Wave energy conversion using fluidic flexible matrix composite power take-off pumps

Abstract

Fluidic flexible matrix composites (F2MCs) are composite tubes that consist of multiple layers of oriented, high performance fibers, such as carbon, precisely placed in a flexible matrix resin to form high-mechanical advantage actuators and variable stiffness materials. Unique to the F2MC tube is its ability to generate high pressures and volume change with a small external load as a result of the stiff reinforcement fiber orientation in the wall of the tube and the soft supporting elastomer. When a load is applied to the tubes, the volume of the F2MC tube is reduced and fluid is forced out of the tube by the reinforcing fibers. This is the first reported research on the design, fabrication, and characterization of F2MC tubes as power take-off (PTO) mechanisms for ocean wave energy conversion where the heaving motion of a floating body in waves provides the axial load that drives fluid through the pumps. An analytical model is developed to predict the performance of F2MC pumps in a variety of test conditions, and 1/50th scale F2MCs pumps are tested in a water basin. The scaled pumps are mechanically cycled between 0 Hz and 2 Hz at up to 17 percent strain replicating ocean waves of varying period and amplitude.

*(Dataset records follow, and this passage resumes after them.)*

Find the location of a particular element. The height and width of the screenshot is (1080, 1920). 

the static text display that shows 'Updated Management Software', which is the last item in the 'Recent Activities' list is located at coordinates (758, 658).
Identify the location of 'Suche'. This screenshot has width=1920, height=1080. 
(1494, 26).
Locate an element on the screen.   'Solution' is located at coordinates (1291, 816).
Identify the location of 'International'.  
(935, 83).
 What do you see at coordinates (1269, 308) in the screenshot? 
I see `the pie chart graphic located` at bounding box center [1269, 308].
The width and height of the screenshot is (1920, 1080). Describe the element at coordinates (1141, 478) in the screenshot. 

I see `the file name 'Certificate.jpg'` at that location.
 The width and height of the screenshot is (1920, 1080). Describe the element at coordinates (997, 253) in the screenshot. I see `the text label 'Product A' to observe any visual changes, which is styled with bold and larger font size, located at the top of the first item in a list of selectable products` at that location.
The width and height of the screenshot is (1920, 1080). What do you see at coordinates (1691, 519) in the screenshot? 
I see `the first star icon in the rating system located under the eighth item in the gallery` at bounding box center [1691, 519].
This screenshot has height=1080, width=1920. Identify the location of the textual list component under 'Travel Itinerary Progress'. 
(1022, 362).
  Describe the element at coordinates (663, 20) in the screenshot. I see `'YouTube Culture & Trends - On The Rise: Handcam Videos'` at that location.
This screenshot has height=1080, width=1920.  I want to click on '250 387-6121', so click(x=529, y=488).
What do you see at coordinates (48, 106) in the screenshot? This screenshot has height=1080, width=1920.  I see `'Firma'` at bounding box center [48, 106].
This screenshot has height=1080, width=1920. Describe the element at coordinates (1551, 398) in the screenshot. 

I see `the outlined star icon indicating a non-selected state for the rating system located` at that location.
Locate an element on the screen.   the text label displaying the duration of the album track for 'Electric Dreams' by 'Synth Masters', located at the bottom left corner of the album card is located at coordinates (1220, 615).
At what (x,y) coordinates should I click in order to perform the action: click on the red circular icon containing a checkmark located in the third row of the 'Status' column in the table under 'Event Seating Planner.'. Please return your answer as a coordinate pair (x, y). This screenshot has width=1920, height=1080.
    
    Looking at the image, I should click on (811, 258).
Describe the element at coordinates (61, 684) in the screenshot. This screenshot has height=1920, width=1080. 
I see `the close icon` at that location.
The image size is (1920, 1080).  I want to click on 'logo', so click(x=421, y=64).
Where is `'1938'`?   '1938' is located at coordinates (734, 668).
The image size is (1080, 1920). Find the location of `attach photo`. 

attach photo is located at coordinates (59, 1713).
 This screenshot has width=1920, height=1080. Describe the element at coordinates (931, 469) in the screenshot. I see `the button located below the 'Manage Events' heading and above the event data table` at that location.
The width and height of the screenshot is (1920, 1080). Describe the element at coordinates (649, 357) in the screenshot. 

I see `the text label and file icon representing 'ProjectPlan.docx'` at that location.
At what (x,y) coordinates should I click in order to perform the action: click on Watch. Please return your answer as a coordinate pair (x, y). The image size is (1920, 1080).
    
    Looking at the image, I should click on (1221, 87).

Instantaneous input mechanical power and output fluid power values are calculated from force, velocity, pressure, and flow rate measurements, and the actuator efficiency is subsequently determined and compared with the prediction of the analytical model. At 1/50th scale, a maximum power conversion efficiency of 40 percent is obtained for a single pump and a peak output power of 0.21 W is recorded. At full scale, the predicted peak output power is 180 kW, suggesting that F2MC pumps are a promising class of fluid power take-off (PTO) mechanisms for ocean wave energy conversion, representing a substantial improvement over hydraulic cylinders.